## The task
An exact transcription of the lines from the one holding "At what coordinates" to the end of the entries below, and nothing more, is the required answer. Please omit the pictures.
=== Data for this exercise ===
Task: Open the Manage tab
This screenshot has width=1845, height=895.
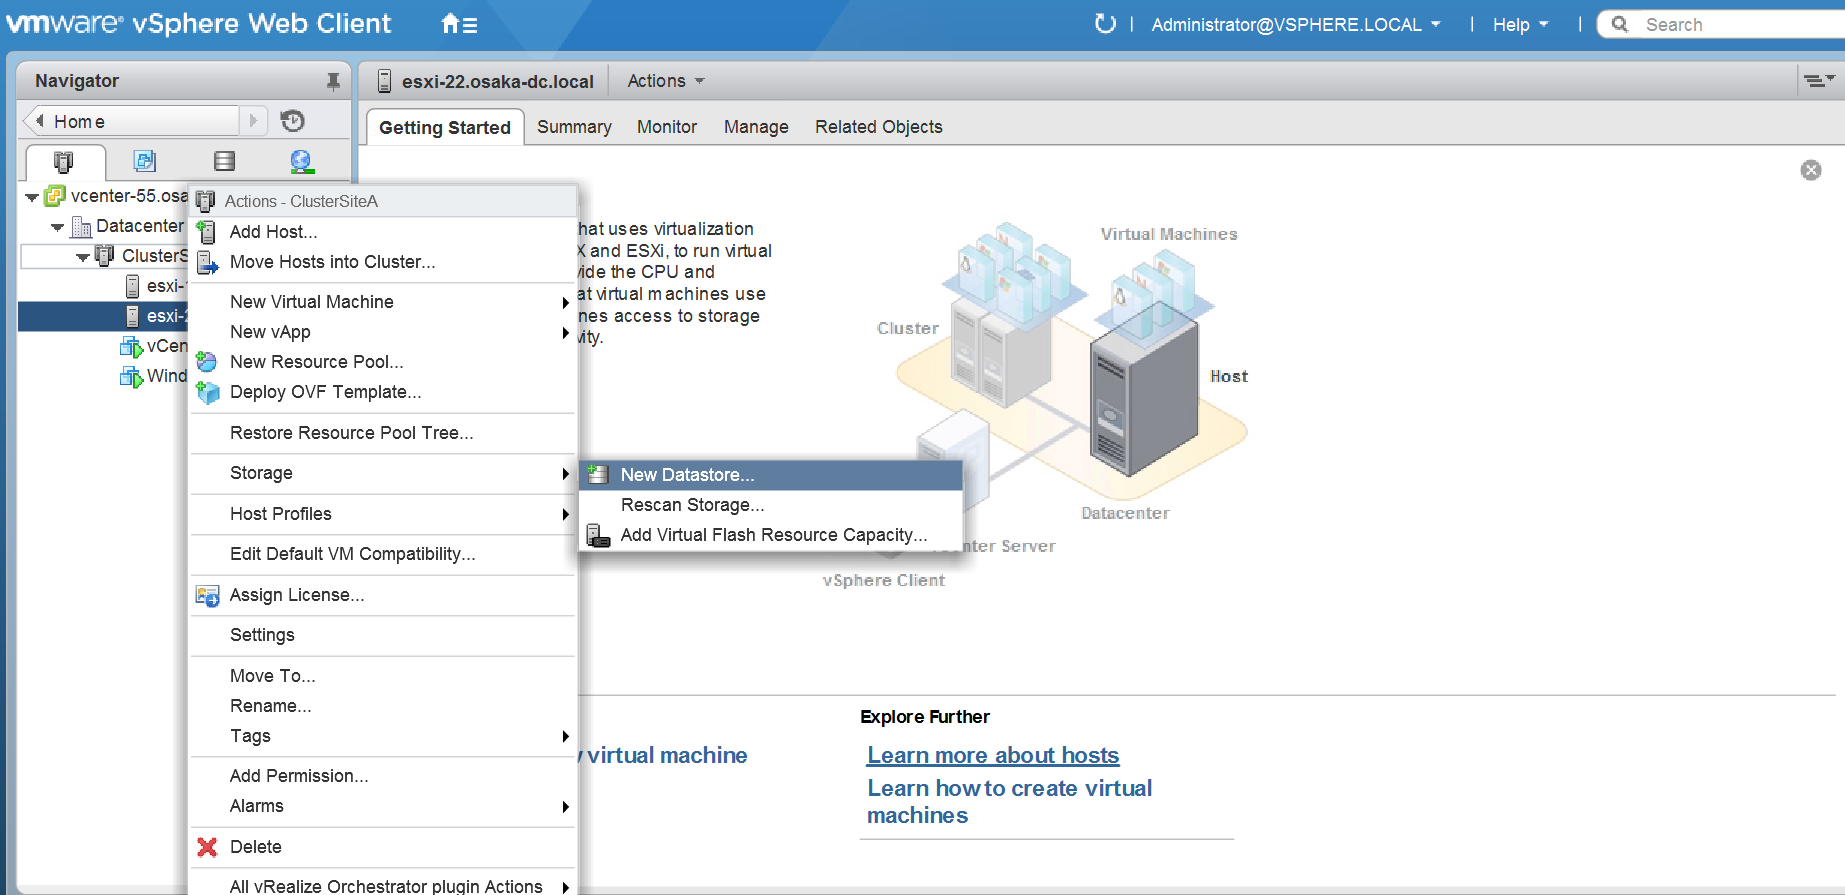Action: click(756, 127)
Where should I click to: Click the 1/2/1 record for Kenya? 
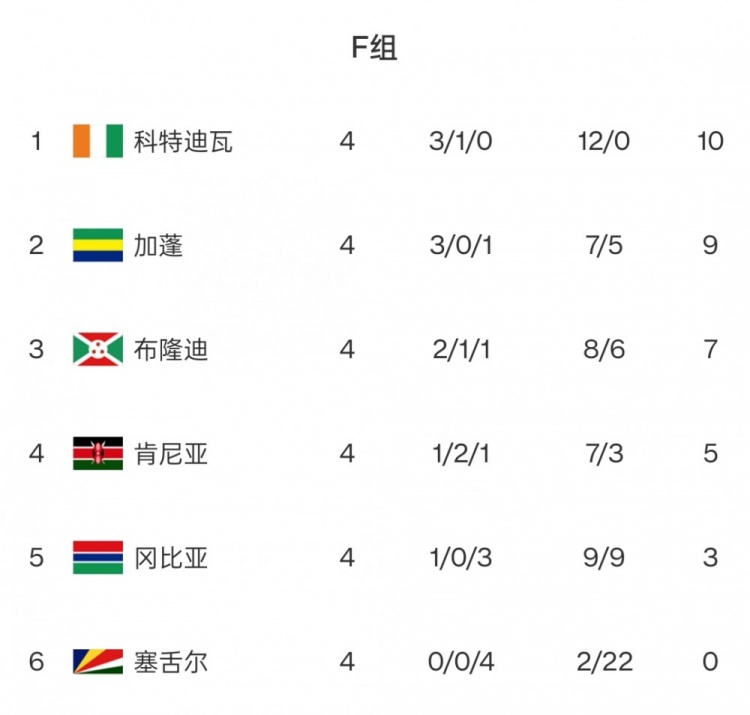[461, 453]
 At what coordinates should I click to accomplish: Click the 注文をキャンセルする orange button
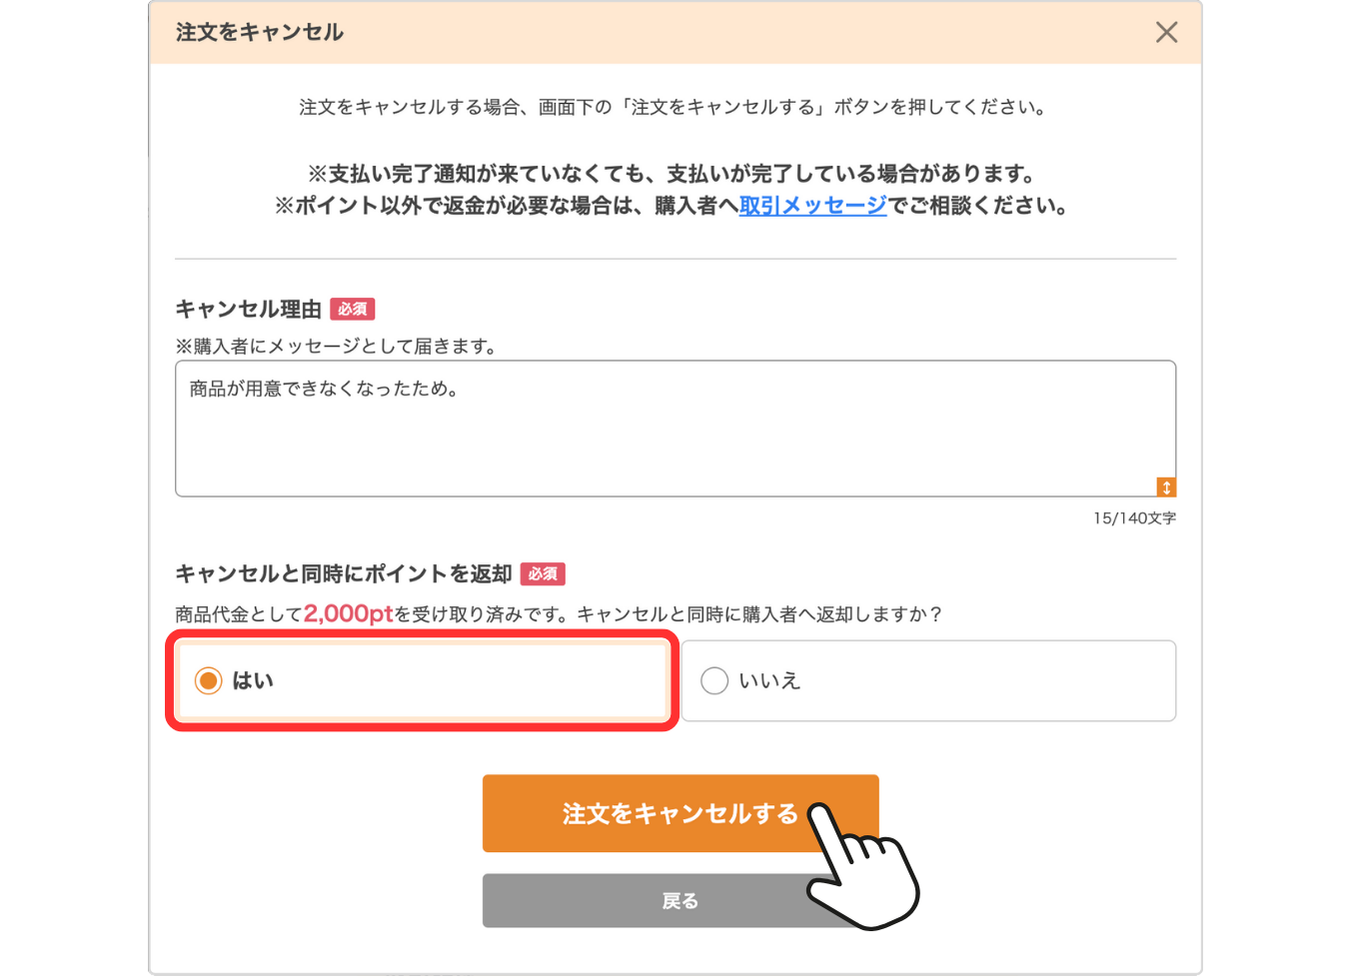[x=680, y=813]
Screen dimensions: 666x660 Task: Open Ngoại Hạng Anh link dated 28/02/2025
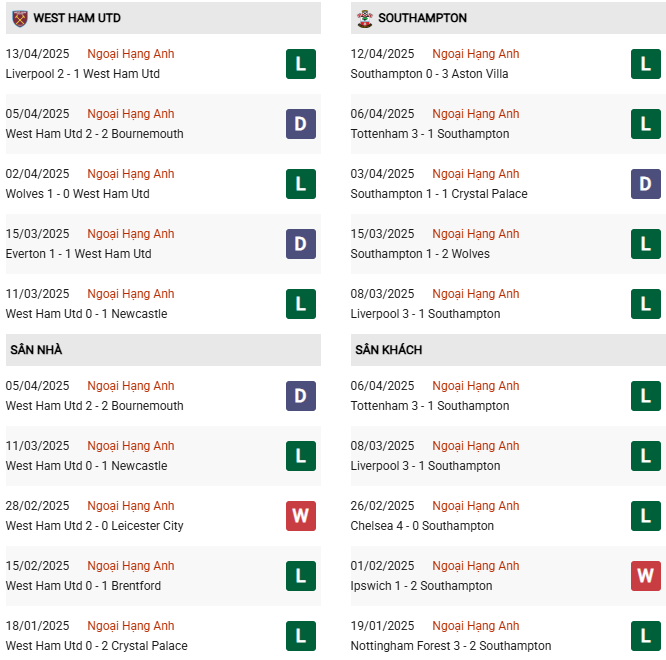(131, 506)
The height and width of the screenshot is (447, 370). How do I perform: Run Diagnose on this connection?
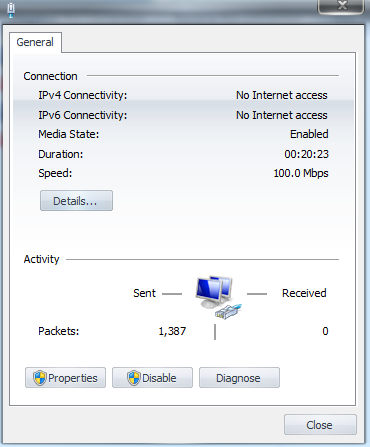point(239,378)
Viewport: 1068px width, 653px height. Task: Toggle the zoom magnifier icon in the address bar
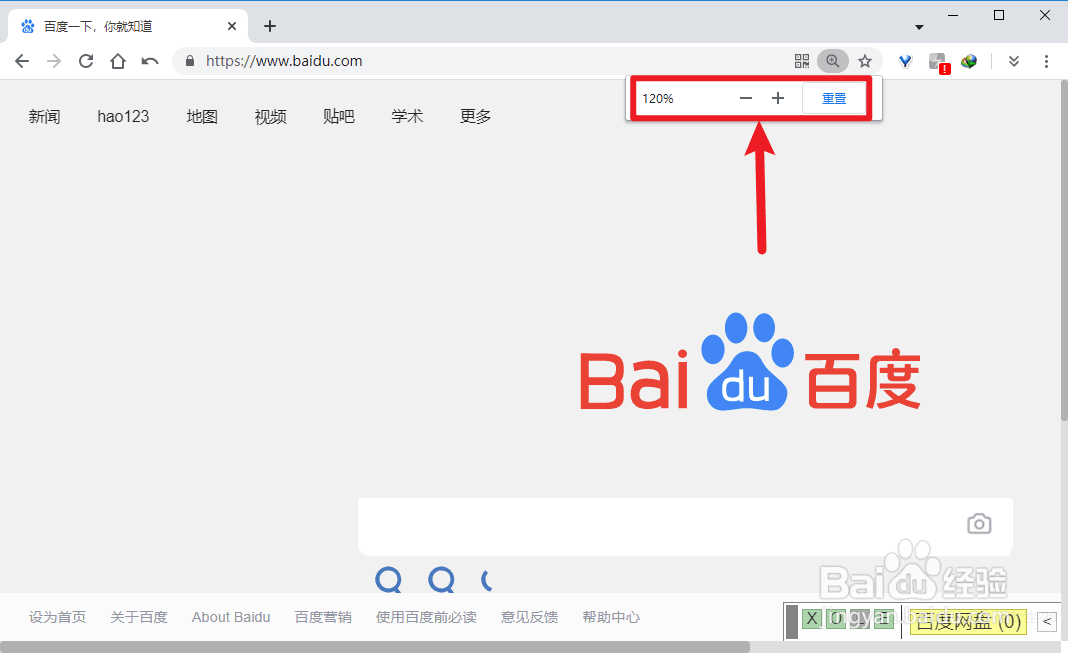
===
## Written solution
 At what coordinates should I click to accomplish: Click the 注文をキャンセルする orange button
[x=680, y=813]
Screen dimensions: 666x660 Task: Open Ngoại Hạng Anh link dated 28/02/2025
(131, 506)
The height and width of the screenshot is (447, 370). How do I perform: Run Diagnose on this connection?
point(239,378)
Viewport: 1068px width, 653px height. Task: Toggle the zoom magnifier icon in the address bar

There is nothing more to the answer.